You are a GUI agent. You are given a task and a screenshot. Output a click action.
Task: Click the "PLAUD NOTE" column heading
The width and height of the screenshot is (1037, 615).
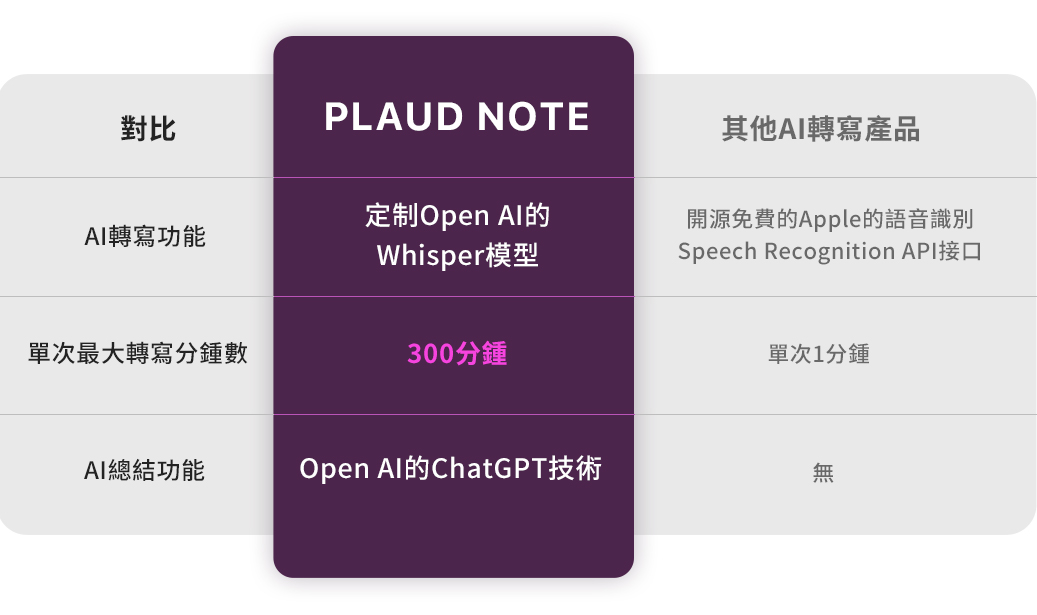point(456,118)
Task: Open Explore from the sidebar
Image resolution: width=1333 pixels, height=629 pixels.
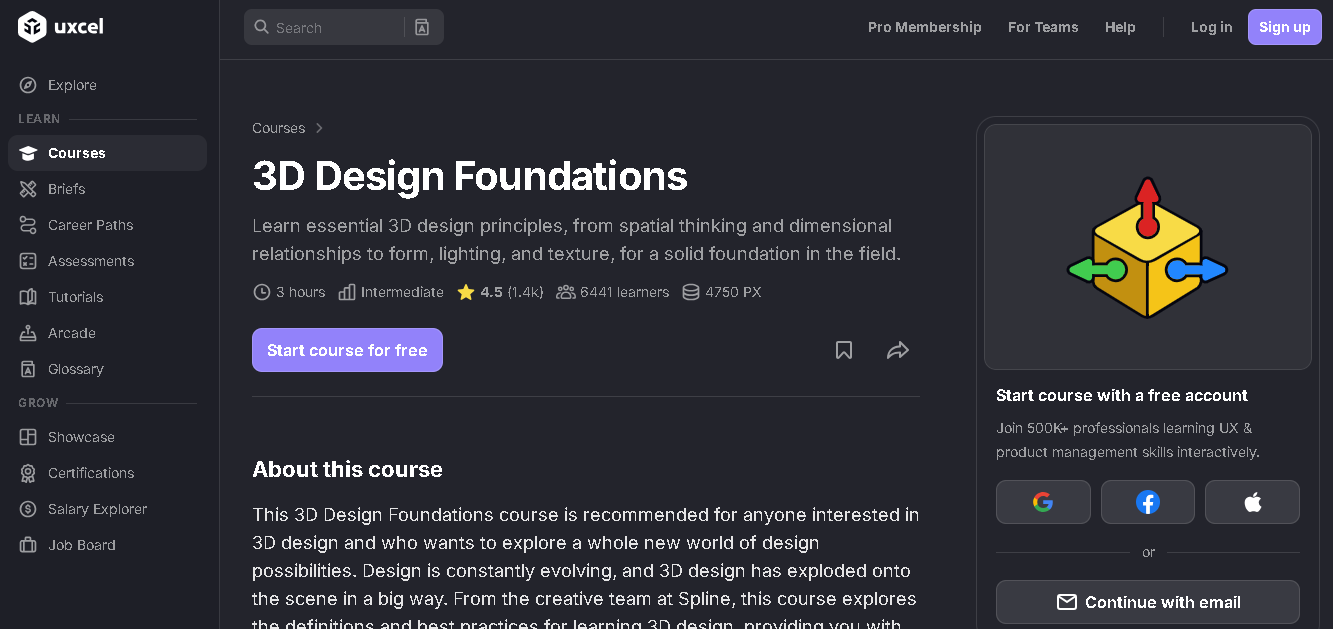Action: click(70, 85)
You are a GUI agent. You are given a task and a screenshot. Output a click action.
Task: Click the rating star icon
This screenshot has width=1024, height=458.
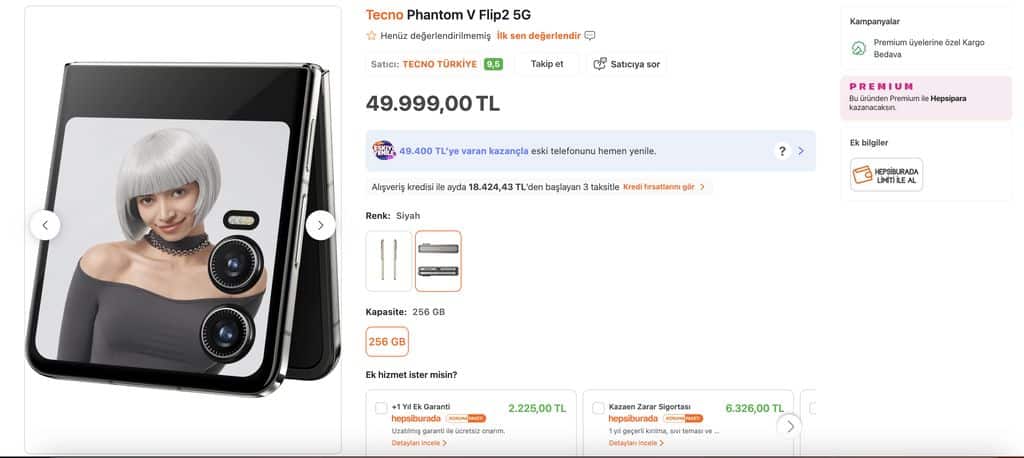[x=371, y=35]
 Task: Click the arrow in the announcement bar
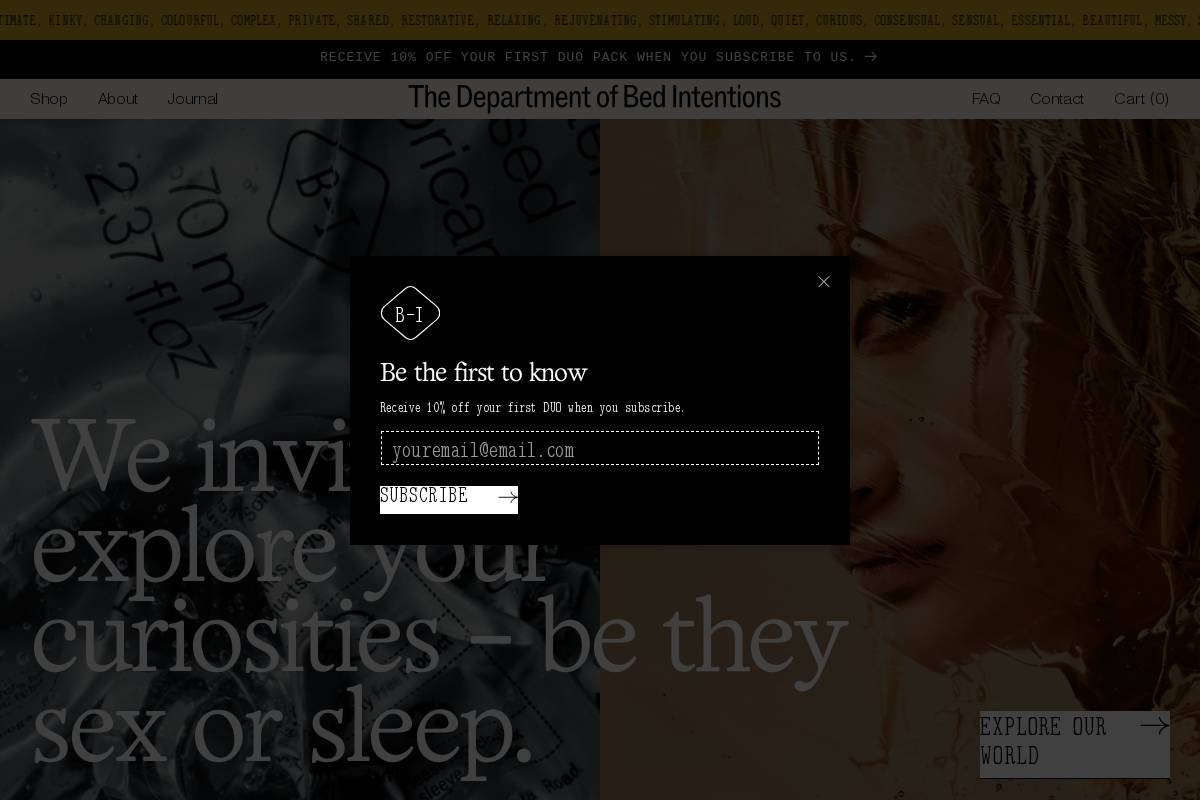pos(870,57)
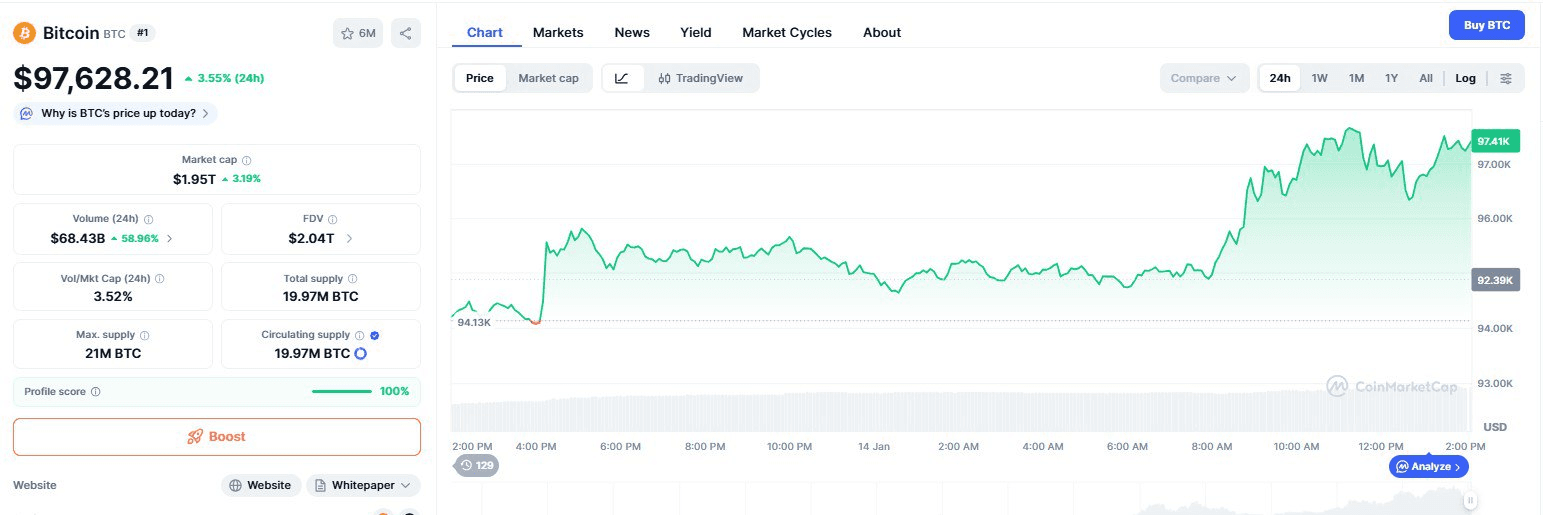Switch chart to Market cap view
The height and width of the screenshot is (515, 1543).
click(548, 78)
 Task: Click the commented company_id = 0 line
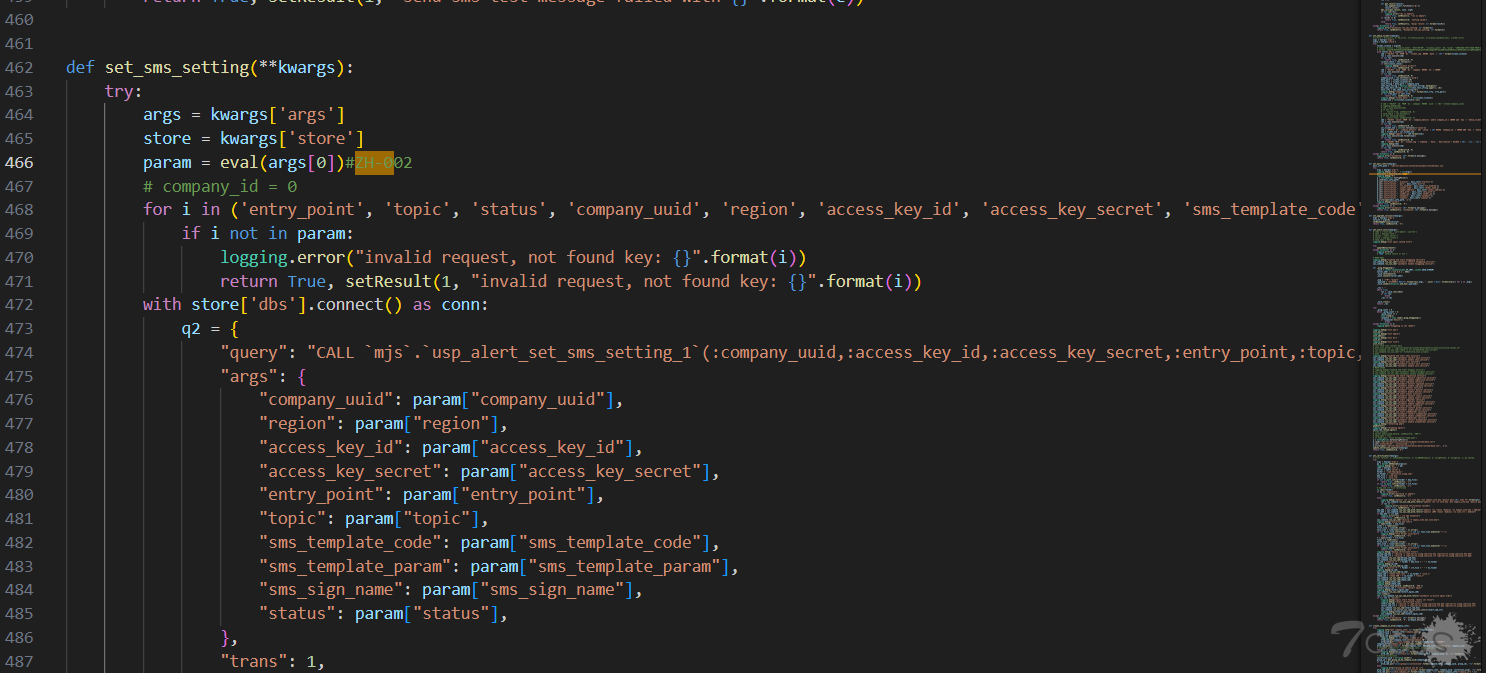[220, 186]
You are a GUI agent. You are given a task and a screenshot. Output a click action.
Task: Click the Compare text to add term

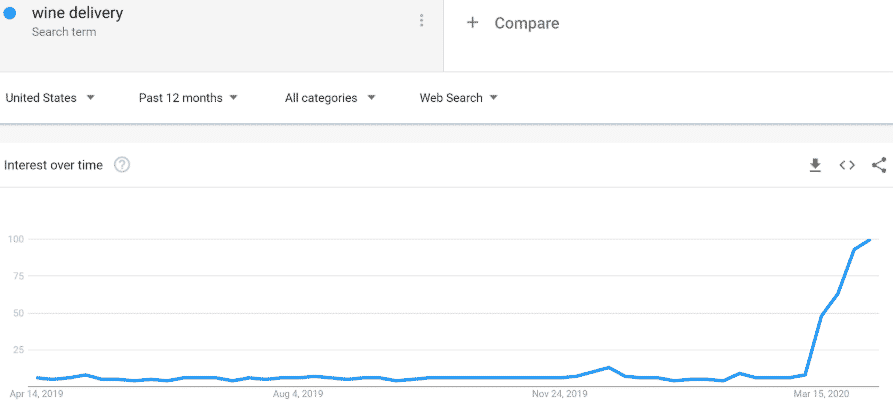(527, 23)
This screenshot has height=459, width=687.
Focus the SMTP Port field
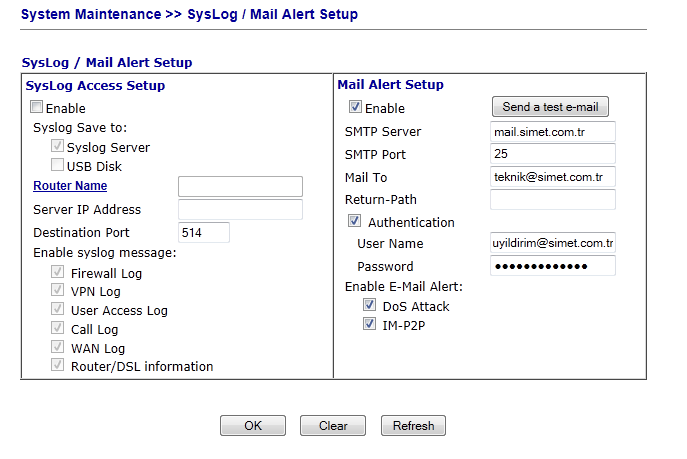552,154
+---+
### Brief
Reproduce the items verbatim from the start through the line containing "[x=371, y=35]", inclusive, omitting the pictures.

### Solution to this task
You are a GUI agent. You are given a task and a screenshot. Output a click action.
Task: Click the "PLAUD NOTE" column heading
The width and height of the screenshot is (1037, 615).
point(456,118)
Task: Open Explore from the sidebar
Image resolution: width=1333 pixels, height=629 pixels.
Action: click(70, 85)
You are a GUI agent. You are given a task and a screenshot. Output a click action.
Task: Click the rating star icon
This screenshot has width=1024, height=458.
[x=371, y=35]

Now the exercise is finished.